Top of DATA TO EXAMINE

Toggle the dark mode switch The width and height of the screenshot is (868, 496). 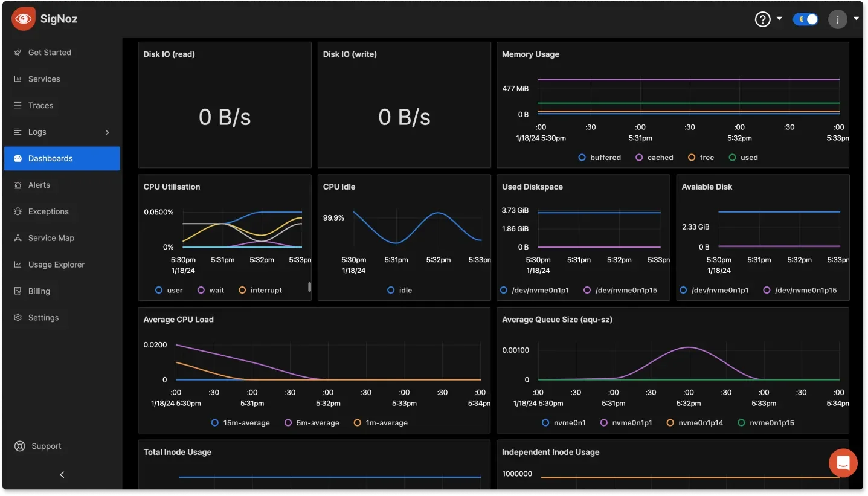coord(805,19)
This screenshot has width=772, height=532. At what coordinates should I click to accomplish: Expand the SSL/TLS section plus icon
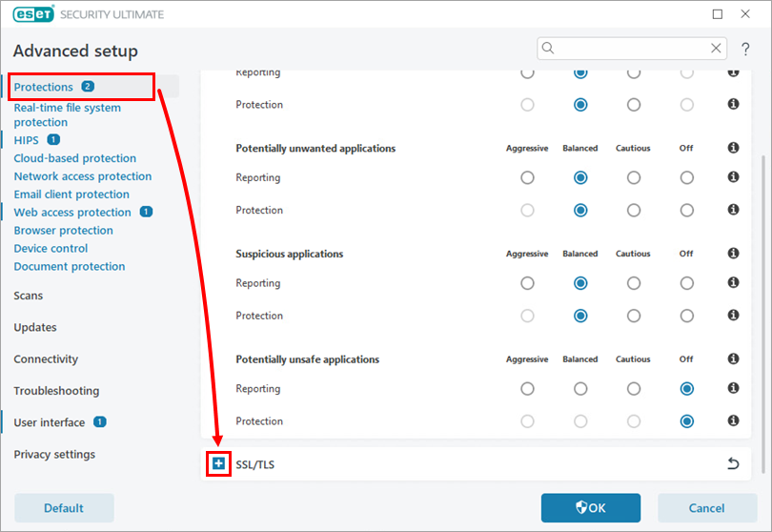point(219,464)
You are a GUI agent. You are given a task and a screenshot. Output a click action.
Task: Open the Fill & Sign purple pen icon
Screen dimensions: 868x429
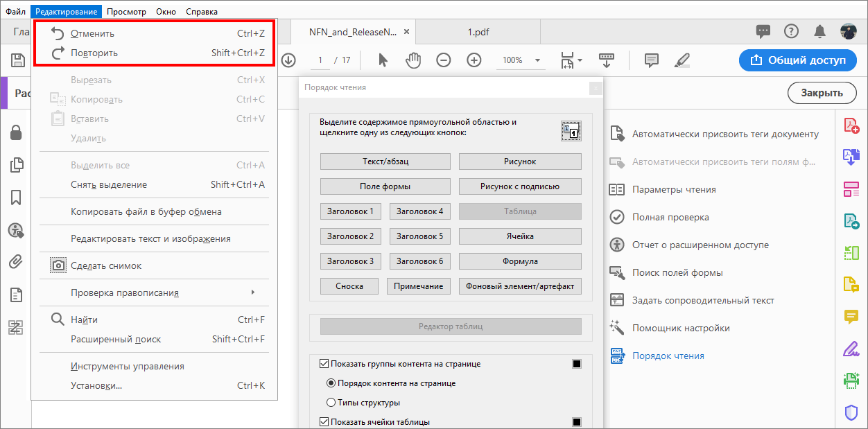(851, 349)
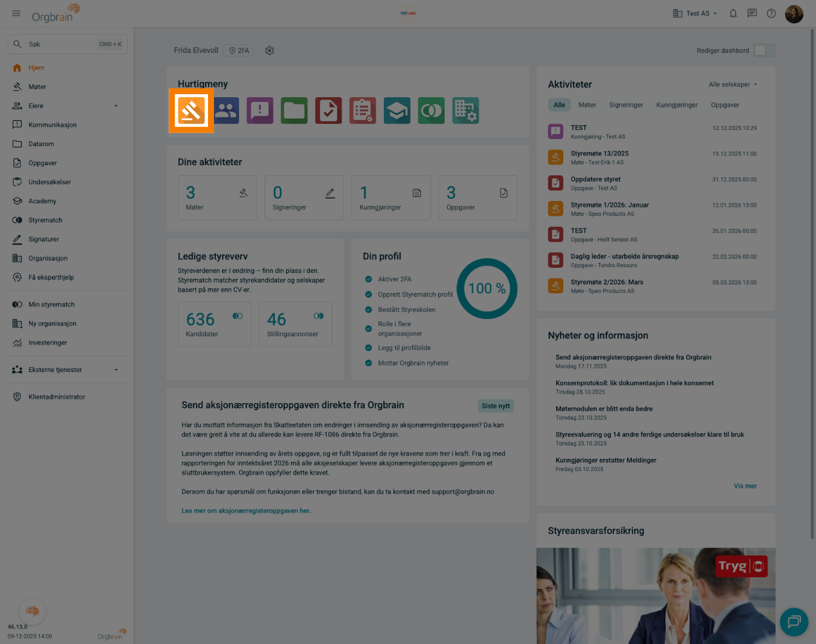Toggle the Rediger dashbord switch
Viewport: 816px width, 644px height.
pos(764,51)
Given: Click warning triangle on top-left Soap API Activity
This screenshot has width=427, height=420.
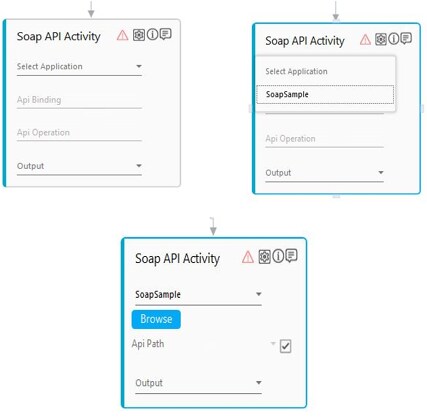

Bottom of DATA TO EXAMINE

Copy exactly the lines from the line holding "Screen dimensions: 868x429" to the final line of the listing, and leave the pictures out.

Screen dimensions: 868x429
(851, 349)
Toggle the Rediger dashbord switch
Viewport: 816px width, 644px height.
pos(764,51)
Given: Click warning triangle on top-left Soap API Activity
This screenshot has width=427, height=420.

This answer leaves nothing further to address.